▶ [YOUR OBJECTIVE] Every line with "Viewport" in it should be copied from the data.

START GIVEN INFORMATION

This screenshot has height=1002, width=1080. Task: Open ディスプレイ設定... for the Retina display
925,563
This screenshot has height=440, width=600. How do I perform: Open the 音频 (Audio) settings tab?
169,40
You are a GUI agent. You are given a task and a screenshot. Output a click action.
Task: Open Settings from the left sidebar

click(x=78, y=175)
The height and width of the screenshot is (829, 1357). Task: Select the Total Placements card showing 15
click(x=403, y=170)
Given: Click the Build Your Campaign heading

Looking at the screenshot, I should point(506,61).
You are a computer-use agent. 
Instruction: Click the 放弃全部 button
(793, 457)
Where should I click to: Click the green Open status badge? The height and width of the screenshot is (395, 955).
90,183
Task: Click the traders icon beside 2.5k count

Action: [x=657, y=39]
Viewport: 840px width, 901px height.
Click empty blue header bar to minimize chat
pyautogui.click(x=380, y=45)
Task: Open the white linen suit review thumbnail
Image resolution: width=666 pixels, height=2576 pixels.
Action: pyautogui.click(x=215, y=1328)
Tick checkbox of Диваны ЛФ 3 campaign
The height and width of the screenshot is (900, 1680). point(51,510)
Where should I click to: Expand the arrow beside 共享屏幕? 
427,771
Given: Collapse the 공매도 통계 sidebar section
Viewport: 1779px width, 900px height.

END GIVEN INFORMATION

▶ [YOUR SOLUTION]
Viewport: 840px width, 901px height.
Viewport: 1779px width, 900px height.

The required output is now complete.